The editorial also holds up Colorado as a model state, but neglects to mention that the legislation actually cut off access to credit for thousands of Colorado residents, forcing them to pay bank overdraft fees or seek unregulated, expensive offshore lending products that put borrowers’ identify at risk.
The same thing will happen in Ohio if House Bill 123 is passed into law.
Our industry recognizes that there is always room for improvement.
Innovation to develop products designed to help move consumers “upstream” should be encouraged. We also wholeheartedly welcome legislation that seeks to remove illegal bad actors from the marketplace. And, we should absolutely make sure consumers have the ability to repay their loans, with lenders judged based on outcomes rather than arbitrary standards that unfairly burden sub-prime consumers.

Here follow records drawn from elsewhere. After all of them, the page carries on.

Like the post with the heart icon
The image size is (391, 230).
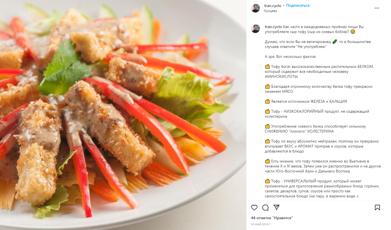(254, 208)
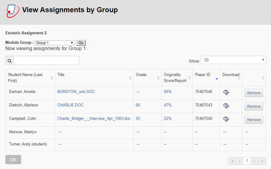Click the Turnitin logo icon
Image resolution: width=271 pixels, height=169 pixels.
coord(13,11)
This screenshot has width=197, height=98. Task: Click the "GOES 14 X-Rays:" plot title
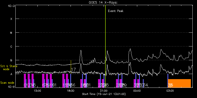pyautogui.click(x=103, y=3)
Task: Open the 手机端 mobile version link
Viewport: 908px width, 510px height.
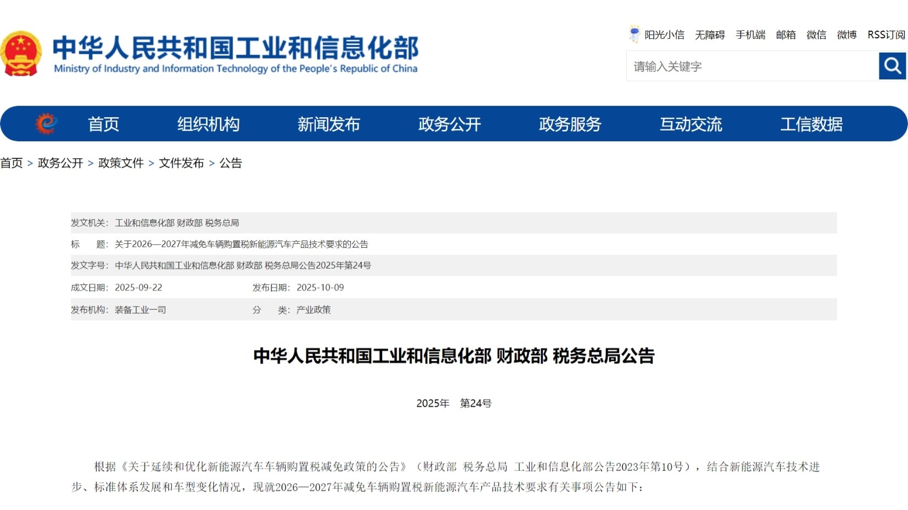Action: point(750,35)
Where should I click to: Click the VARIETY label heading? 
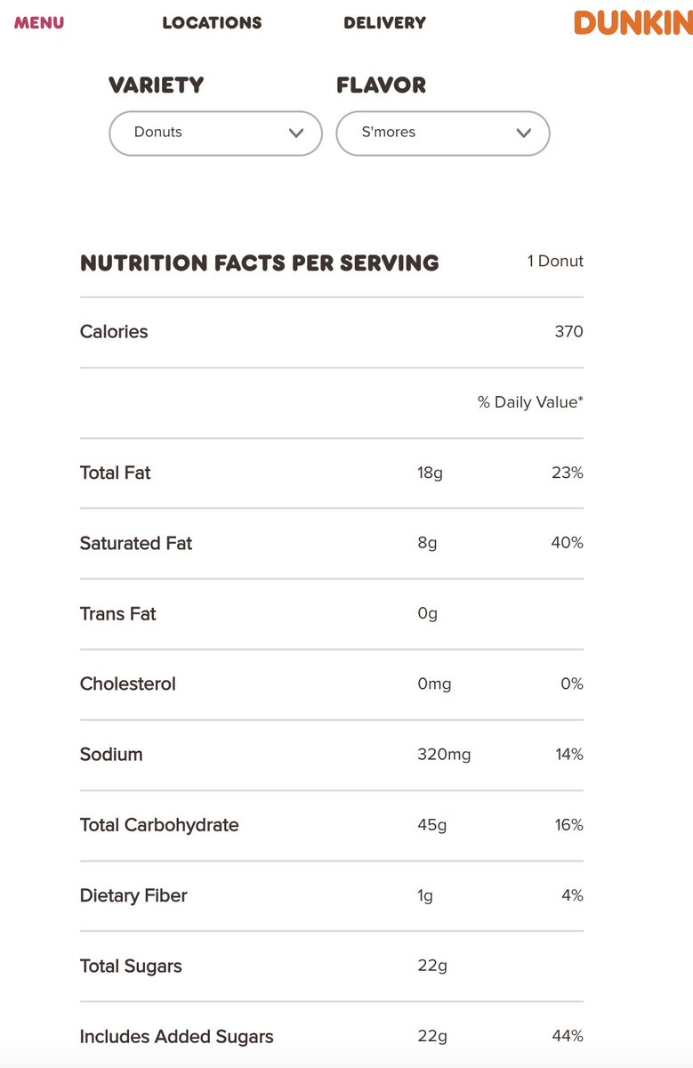tap(156, 85)
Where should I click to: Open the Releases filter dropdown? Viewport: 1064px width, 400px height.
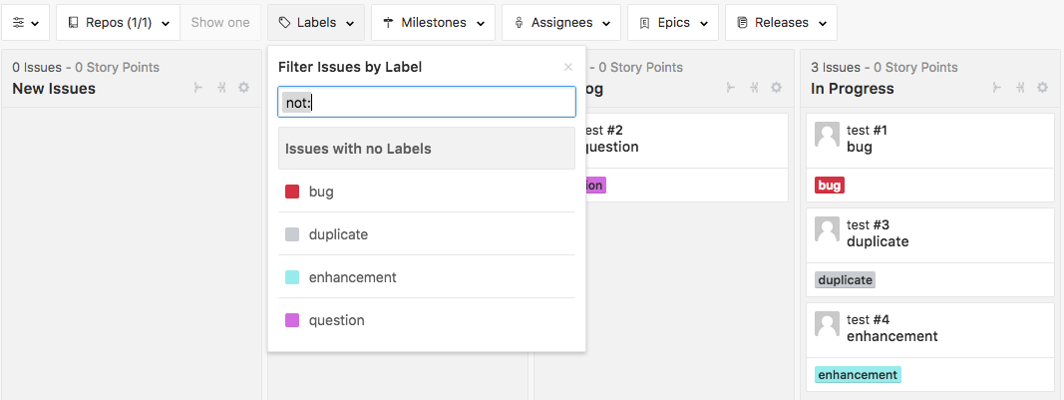click(x=781, y=22)
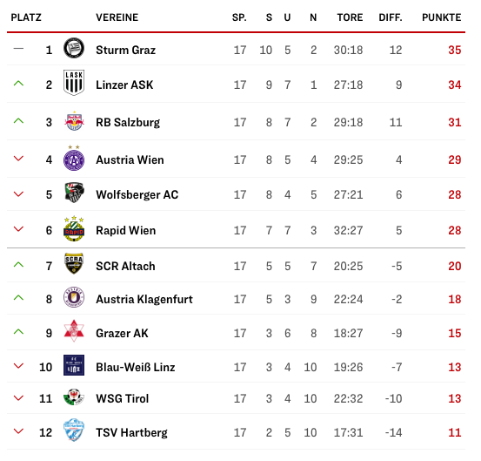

On those efforts, we look forward to working together with regulators to create fact-based, common-sense regulations.
Patrick Crowley, Dublin
Patrick Crowley is spokesman for the Ohio Consumer Lenders Association.
Rep. Ryan urged to work to restore net neutrality
I’m a creative entre- preneur in the Cortland and Warren area. I sell my wares on Etsy and a dedicated website. I’ve lived here for eight years and am an active member of the community.

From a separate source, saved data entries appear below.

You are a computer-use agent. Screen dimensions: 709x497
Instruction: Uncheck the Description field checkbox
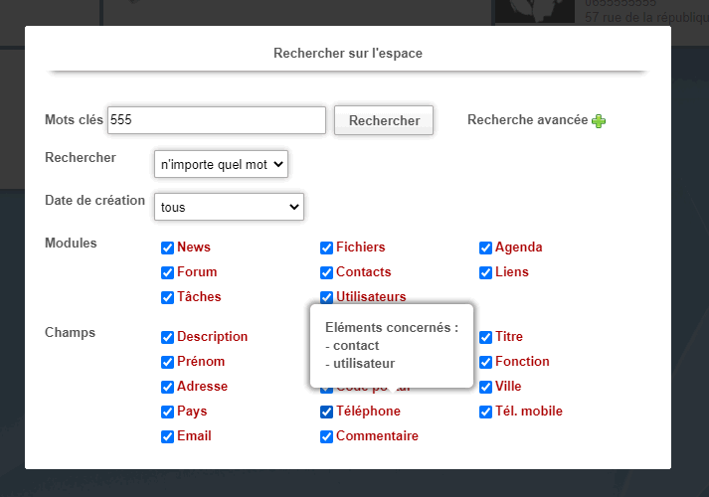(168, 337)
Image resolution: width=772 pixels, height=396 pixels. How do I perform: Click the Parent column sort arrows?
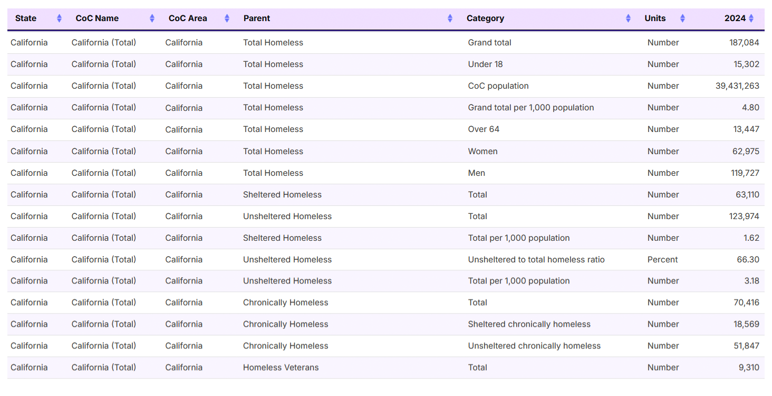point(450,18)
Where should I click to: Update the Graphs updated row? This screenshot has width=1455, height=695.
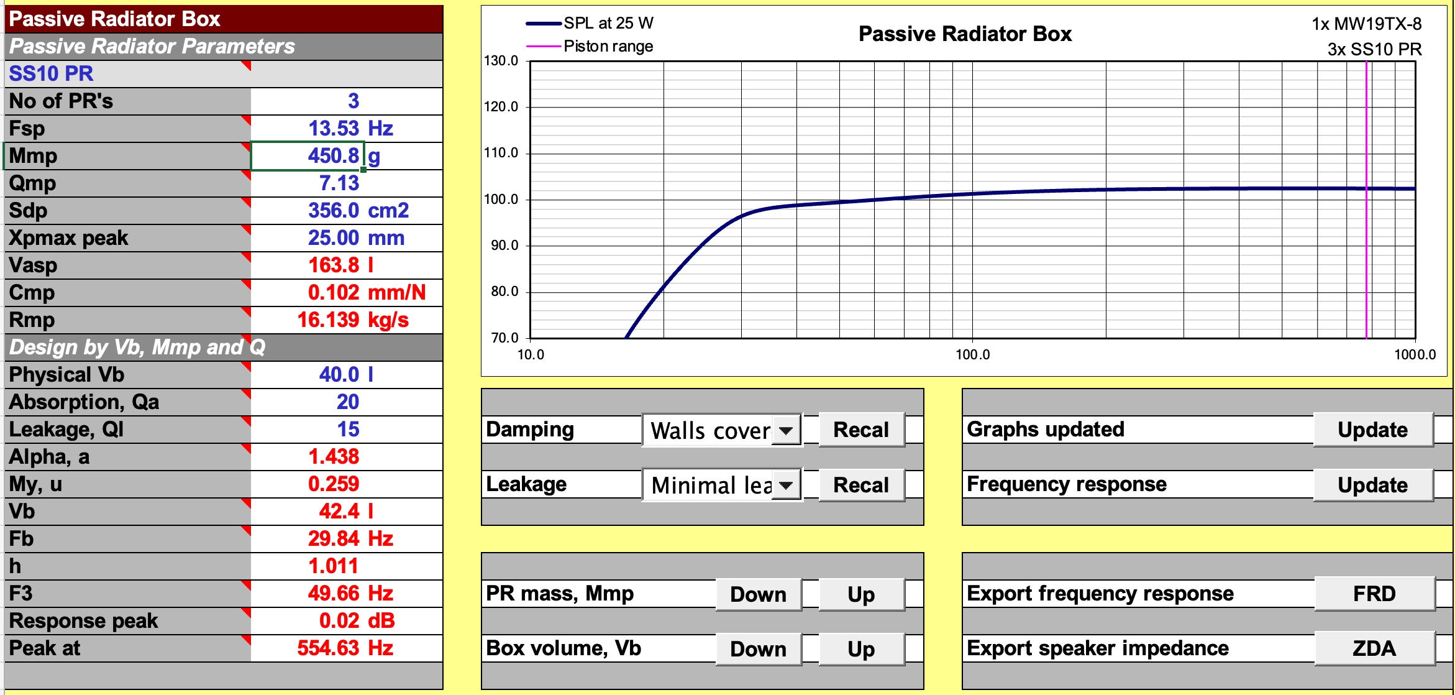pos(1373,430)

I work full time for the U.S. Postal Service and pursue my passion from my home online. I’m writing to you today because the rules that protect an open internet have become a victim of the chopping block, and that is a major threat to my business and this community.
My way of life is constantly in jeopardy as a postal worker at the Youngstown distribution facility. I’m sure you are aware of the struggles our facility has been going through to remain open. Growing up in a family business taught me to work hard and advocate for what I am passionate about. If my facility closes, I would have to move to Pittsburgh. I love my community here, and that is why I started my company online.

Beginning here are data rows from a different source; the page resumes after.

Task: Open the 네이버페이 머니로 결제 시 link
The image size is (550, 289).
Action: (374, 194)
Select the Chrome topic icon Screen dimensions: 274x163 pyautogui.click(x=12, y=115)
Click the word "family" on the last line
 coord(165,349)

It began with my passion for creativity and a way to stay in the community that I love even if my job leaves me. If my option was to leave the Youngstown area to continue working for the Post Office, I would depend on my online business to support my ability to stay here.
Last Thursday, the FCC voted to overturn the bright line rules that enable a microbusinesses like mine to thrive. Net neutrality is essential to the success of my business and my ability to care for myself and my family. Etsy has opened the door for me and 1.9 million other sellers to turn our passion into a business by connecting us to a global market of buyers.
Moreover, 87 percent of Etsy sellers in the U.S. are women, and most run their microbusinesses out of their homes. By rolling back the rules that ensure net neutrality, the FCC not only took away our livelihood, it also put up barriers to entrepreneurship for a whole cohort of Americans.
If U.S. Rep. Tim Ryan truly believes that small businesses are the backbone of our local economy, I urge him to stand up for microbusinesses like mine and denounce FCC Chairman Ajit Pai’s attack on the internet and work to overturn it.
This holiday season, I ask Congressman Ryan to support small and microbusinesses in the Youngstown area by fighting for us.
Tracy Petrekovich, Cortland
Trump endorses hatred
When will Pres- ident Trump awaken from his social-media dream? Retweeting sensationalist videos of random Muslims doing deplorable things can’t serve any purpose but to provoke a whirlwind of opposition to his xenophobia and carelessness.
This endorsement is advancing a vicious campaign of hate, one that no American should tolerate. Instead of using his role to promote unity, it seems Trump enjoys watching the world burn.